Single breath-hold assessment of cardiac function using an accelerated 3D single breath-hold acquisition technique - comparison of an intravascular and extravascular contrast agent
1 King’s College London BHF Centre, Division of Imaging Science, Biomedical Research Centre of Guy’s and St. Thomas’ NHS Foundation Trust, London, UK
2 Department of Radiology, Charite, Berlin, Germany
3 Philips Healthcare, Guildford, UK
4 Radiology Department and Biomedical Imaging Center, School of Medicine, Pontifica Universidad Catolica de Chile
Journal of Cardiovascular Magnetic Resonance 2012, 14:53 doi:10.1186/1532-429X-14-53Published: 31 July 2012
Cardiovascular magnetic resonance (CMR) is the current gold standard for the assessment of left ventricular (LV) function. Repeated breath-holds are needed for standard multi-slice 2D cine steady-state free precession sequences (M2D-SSFP). Accelerated single breath-hold techniques suffer from low contrast between blood pool and myocardium. In this study an intravascular contrast agent was prospectively compared to an extravascular contrast agent for the assessment of LV function using a single-breath-hold 3D-whole-heart cine SSFP sequence (3D-SSFP).
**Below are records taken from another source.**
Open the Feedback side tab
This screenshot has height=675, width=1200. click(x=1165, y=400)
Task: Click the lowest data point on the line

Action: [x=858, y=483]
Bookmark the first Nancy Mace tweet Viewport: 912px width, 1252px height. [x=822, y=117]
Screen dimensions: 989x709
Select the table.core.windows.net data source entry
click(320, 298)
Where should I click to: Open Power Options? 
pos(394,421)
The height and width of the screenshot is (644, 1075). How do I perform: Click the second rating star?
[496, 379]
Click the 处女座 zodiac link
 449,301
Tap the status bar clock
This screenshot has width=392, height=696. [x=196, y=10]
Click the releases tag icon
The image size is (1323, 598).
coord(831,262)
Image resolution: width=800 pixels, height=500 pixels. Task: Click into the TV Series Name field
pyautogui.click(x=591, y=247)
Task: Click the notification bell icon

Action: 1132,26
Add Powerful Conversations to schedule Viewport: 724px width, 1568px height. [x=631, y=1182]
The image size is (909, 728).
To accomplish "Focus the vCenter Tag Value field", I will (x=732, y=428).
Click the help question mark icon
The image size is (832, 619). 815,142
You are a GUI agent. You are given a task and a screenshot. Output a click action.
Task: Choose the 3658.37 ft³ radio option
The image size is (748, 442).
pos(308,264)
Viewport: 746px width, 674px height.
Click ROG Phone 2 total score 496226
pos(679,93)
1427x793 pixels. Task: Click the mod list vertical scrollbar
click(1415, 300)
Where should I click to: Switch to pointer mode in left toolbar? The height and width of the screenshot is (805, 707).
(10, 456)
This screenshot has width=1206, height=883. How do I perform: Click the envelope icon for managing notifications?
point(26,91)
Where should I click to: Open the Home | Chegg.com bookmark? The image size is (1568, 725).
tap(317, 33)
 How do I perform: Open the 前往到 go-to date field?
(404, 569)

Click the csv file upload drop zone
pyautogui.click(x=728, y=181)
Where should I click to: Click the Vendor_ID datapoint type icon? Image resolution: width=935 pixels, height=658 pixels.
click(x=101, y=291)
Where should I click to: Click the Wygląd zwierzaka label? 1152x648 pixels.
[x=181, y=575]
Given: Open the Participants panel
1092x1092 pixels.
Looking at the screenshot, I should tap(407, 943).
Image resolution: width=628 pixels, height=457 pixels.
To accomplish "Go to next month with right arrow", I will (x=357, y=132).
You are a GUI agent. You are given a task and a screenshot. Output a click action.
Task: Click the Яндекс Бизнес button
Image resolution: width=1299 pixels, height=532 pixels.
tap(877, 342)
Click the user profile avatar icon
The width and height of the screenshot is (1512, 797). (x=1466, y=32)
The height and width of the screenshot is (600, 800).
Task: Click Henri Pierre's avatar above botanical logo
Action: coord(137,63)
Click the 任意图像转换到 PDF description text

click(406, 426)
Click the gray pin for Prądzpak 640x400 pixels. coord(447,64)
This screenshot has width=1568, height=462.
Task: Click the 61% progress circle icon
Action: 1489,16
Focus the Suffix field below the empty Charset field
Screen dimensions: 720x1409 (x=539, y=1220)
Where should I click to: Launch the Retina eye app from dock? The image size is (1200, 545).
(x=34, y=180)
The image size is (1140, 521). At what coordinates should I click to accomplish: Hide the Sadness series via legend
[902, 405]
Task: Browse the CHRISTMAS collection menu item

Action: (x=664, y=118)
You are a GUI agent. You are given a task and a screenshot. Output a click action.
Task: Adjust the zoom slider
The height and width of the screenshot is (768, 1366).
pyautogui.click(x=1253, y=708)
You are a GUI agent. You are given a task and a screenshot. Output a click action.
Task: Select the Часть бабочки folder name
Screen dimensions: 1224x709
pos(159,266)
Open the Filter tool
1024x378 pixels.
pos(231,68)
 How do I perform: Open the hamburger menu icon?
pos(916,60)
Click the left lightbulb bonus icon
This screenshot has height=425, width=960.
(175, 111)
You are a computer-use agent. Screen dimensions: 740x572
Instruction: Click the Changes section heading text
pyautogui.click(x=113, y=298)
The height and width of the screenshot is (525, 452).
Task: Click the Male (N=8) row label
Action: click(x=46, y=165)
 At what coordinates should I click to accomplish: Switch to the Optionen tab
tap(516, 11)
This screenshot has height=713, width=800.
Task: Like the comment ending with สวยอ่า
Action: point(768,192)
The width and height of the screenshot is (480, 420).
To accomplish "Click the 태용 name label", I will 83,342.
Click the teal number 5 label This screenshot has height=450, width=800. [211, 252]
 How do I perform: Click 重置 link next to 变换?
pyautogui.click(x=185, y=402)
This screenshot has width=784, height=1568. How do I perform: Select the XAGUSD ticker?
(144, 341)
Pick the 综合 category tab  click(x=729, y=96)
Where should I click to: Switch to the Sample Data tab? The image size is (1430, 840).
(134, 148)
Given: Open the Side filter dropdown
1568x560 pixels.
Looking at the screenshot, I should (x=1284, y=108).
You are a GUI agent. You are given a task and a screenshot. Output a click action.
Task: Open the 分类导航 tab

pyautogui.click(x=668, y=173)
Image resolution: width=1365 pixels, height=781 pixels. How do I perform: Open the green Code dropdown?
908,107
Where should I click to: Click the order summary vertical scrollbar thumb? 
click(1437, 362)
LV function was assessed in fourteen patients on a 1.5 T MR-scanner (Philips Healthcare) using 32-channel coil technology. Patients were investigated twice using a 3D-SSFP sequence (acquisition time 18–25 s) after Gadopentetate dimeglumine (GdD, day 1) and Gadofosveset trisodium (GdT, day 2) administration. Image acquisition was accelerated using sensitivity encoding in both phase encoding directions (4xSENSE). CNR and BMC were both measured between blood and myocardium. The CNR incorporated noise measurements, while the BMC represented the coeffiancy between the signal from blood and myocardium . Contrast to noise ratio (CNR), blood to myocardium contrast (BMC), image quality, LV functional parameters and intra-/interobserver variability were compared. A M2D-SSFP sequence was used as a reference standard on both days.
All 3D-SSFP sequences were successfully acquired within one breath-hold after GdD and GdT administration. CNR and BMC were significantly (p < 0.05) higher using GdT compared to GdD, resulting in an improved endocardial definition. Using 3D-SSFP with GdT, Bland–Altman plots showed a smaller bias (95% confidence interval LVEF: 9.0 vs. 23.7) and regression analysis showed a stronger correlation to the reference standard (R2 = 0.92 vs. R2 = 0.71), compared to 3D-SSFP with GdD.
A single-breath-hold 3D-whole-heart cine SSFP sequence in combination with 32-channel technology and an intravascular contrast agent allows for the accurate and fast assessment of LV function.
The study was approved by the local research ethics committee (Study No. 07/Q0704/2) and was registered with the Medicines and Healthcare Products Regulatory Agency (MHRA Study No. 28482/0002/001–0001, EudraCTnumber 2006–007042).